INSTRUCTIONS TO FOLLOW
Please copy exactly the lines from the one containing "Where should I click to: Click the" to the end of the entries, both included, and nothing else. Omit every picture.

DATA RECORDS
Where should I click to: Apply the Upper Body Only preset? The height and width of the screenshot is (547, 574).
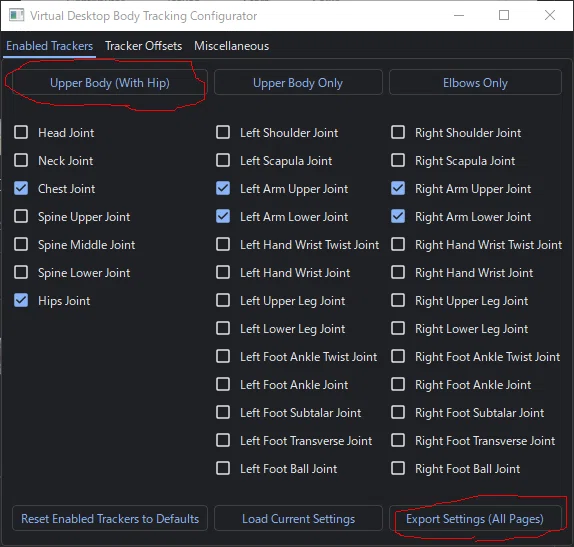click(298, 83)

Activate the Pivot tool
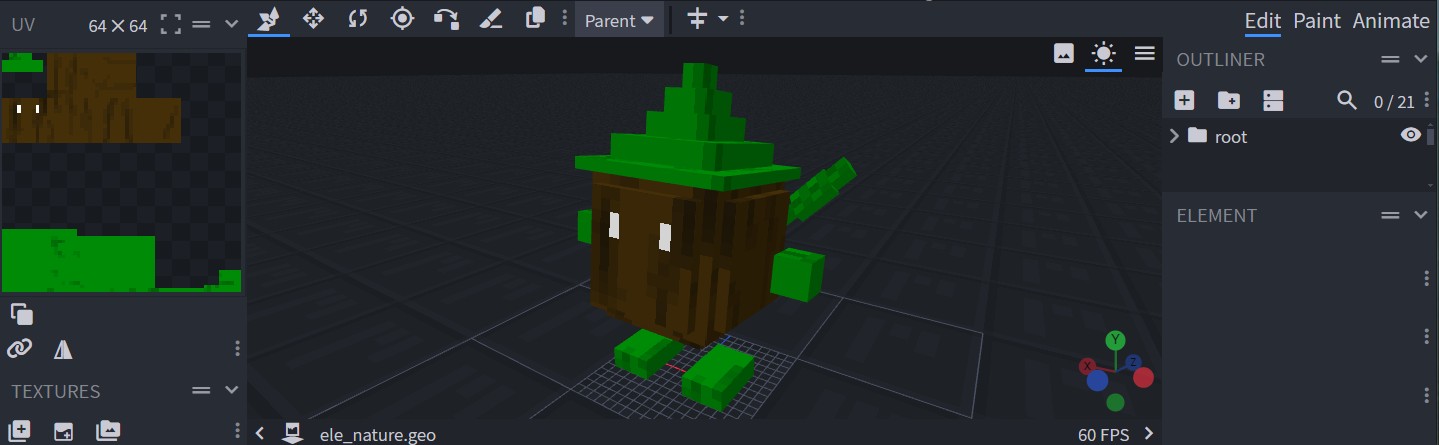(402, 18)
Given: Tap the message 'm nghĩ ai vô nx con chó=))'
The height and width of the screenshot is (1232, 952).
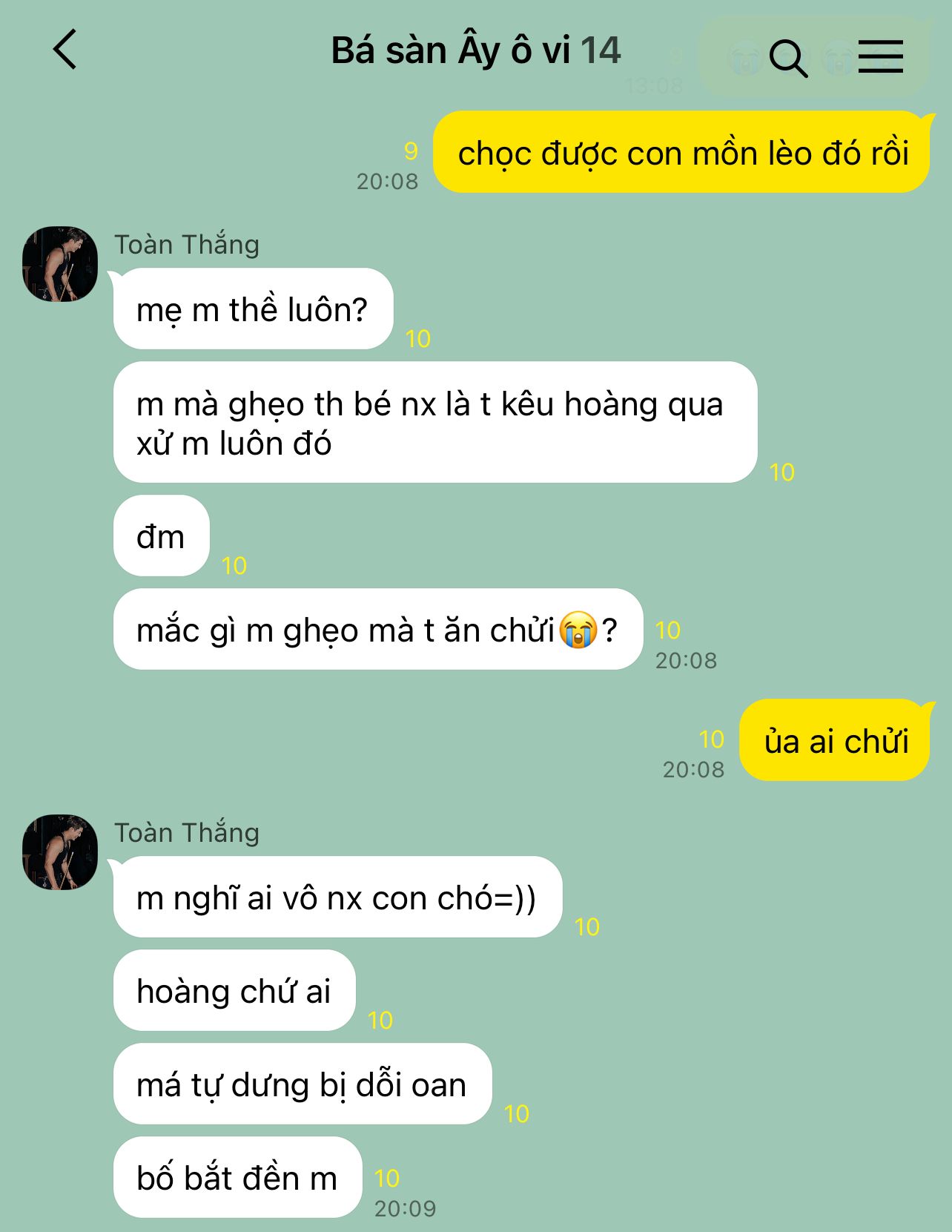Looking at the screenshot, I should click(x=338, y=897).
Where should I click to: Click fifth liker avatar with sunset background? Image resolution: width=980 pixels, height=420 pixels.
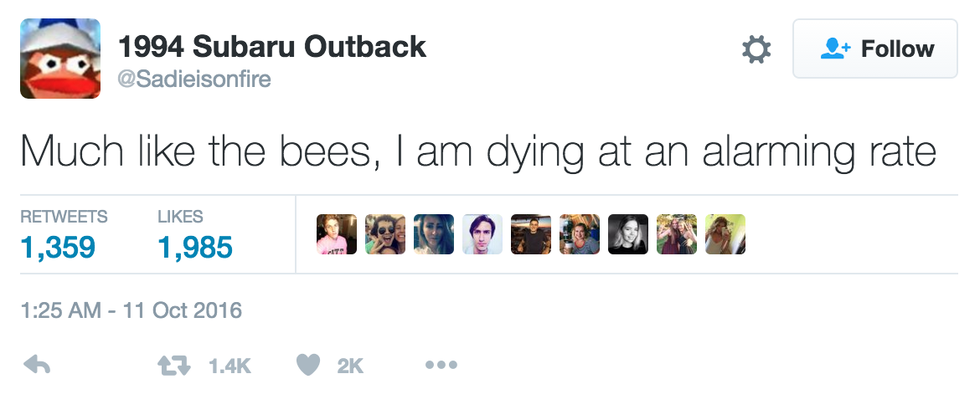click(531, 234)
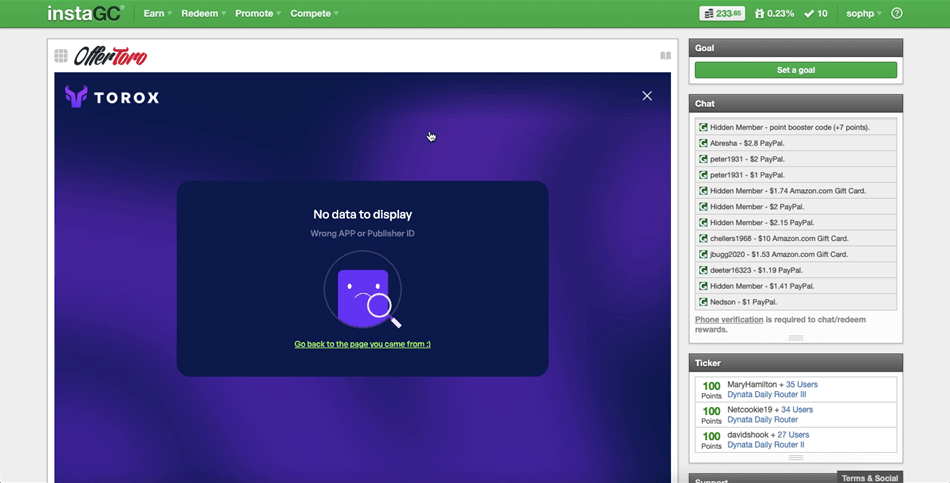This screenshot has height=483, width=950.
Task: Open the Promote menu
Action: pos(258,13)
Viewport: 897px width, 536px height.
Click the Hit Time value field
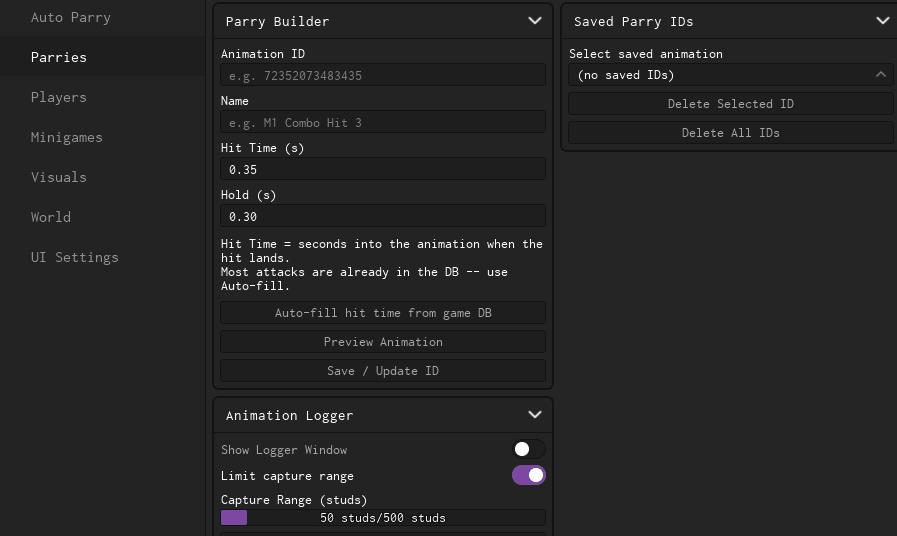pyautogui.click(x=383, y=169)
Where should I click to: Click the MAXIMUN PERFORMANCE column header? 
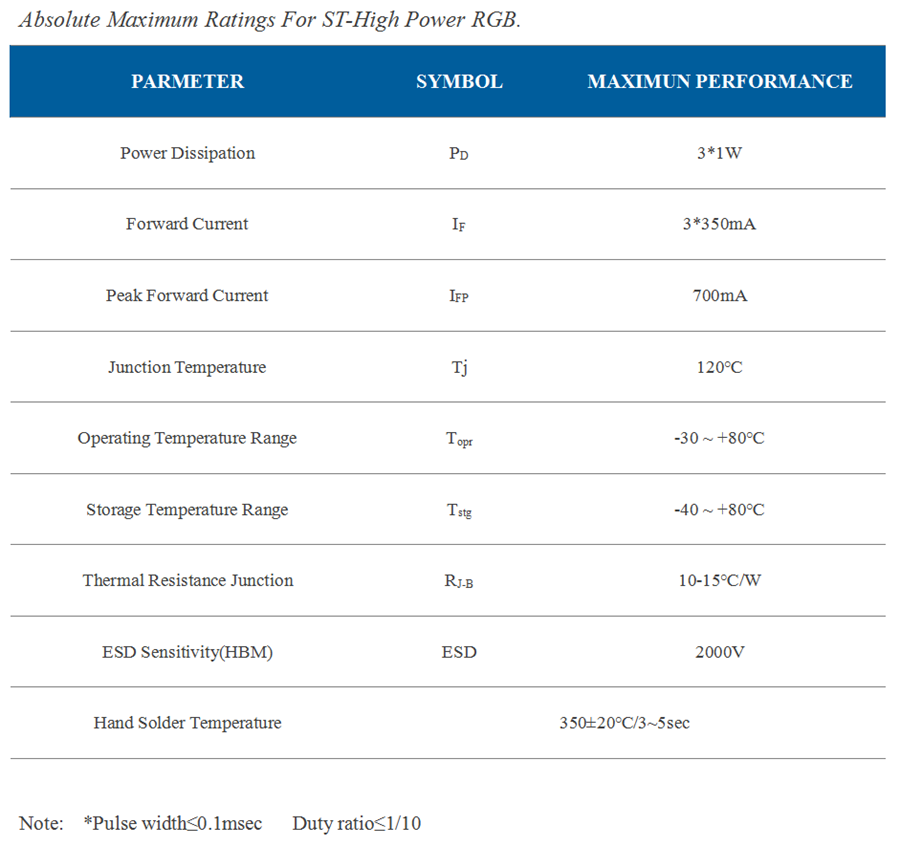(720, 81)
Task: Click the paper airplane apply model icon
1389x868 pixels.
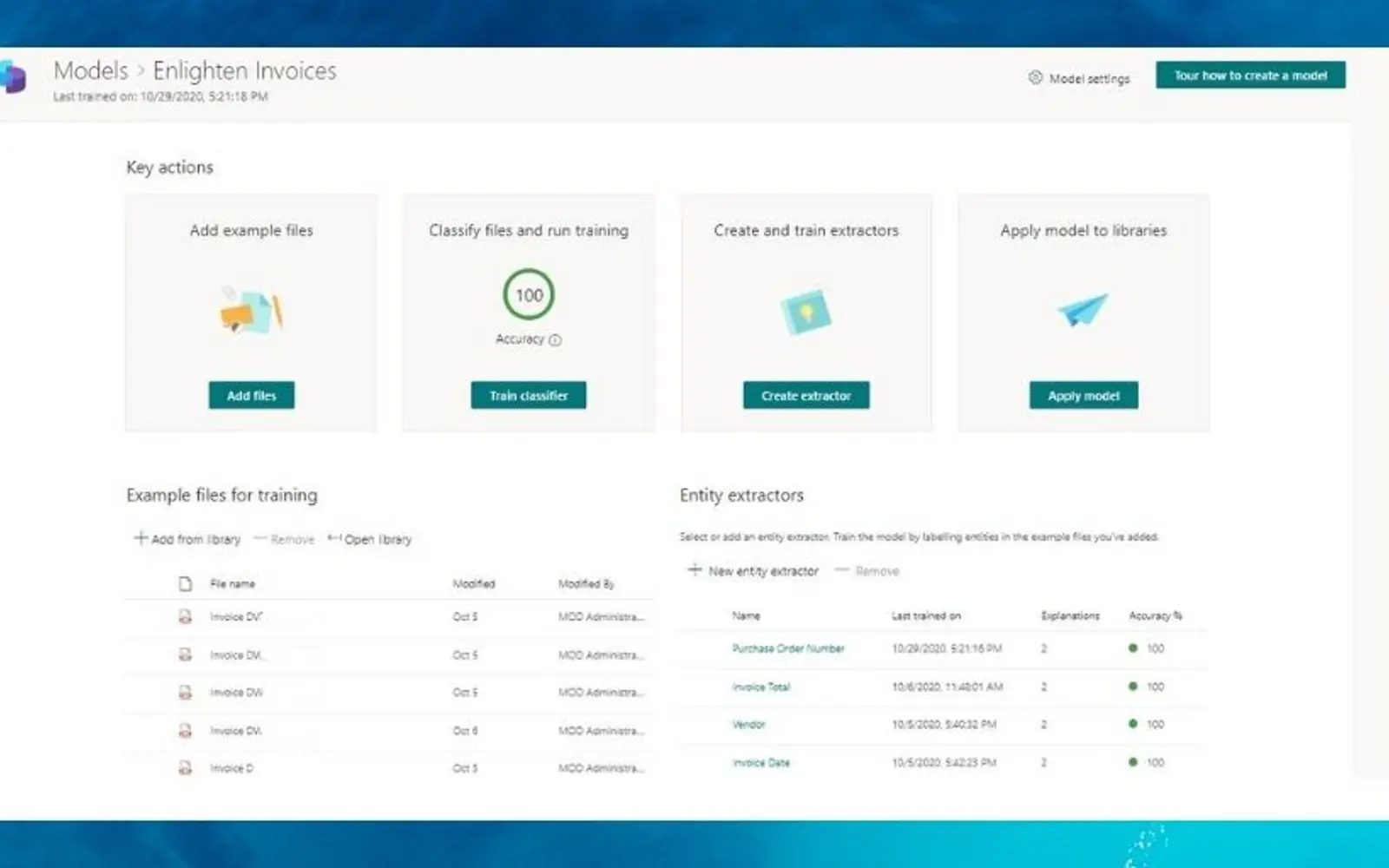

ANSWER BOX
Where should I click to: Click the MAXIMUN PERFORMANCE column header? 
(720, 81)
Task: Click the paper airplane apply model icon
1389x868 pixels.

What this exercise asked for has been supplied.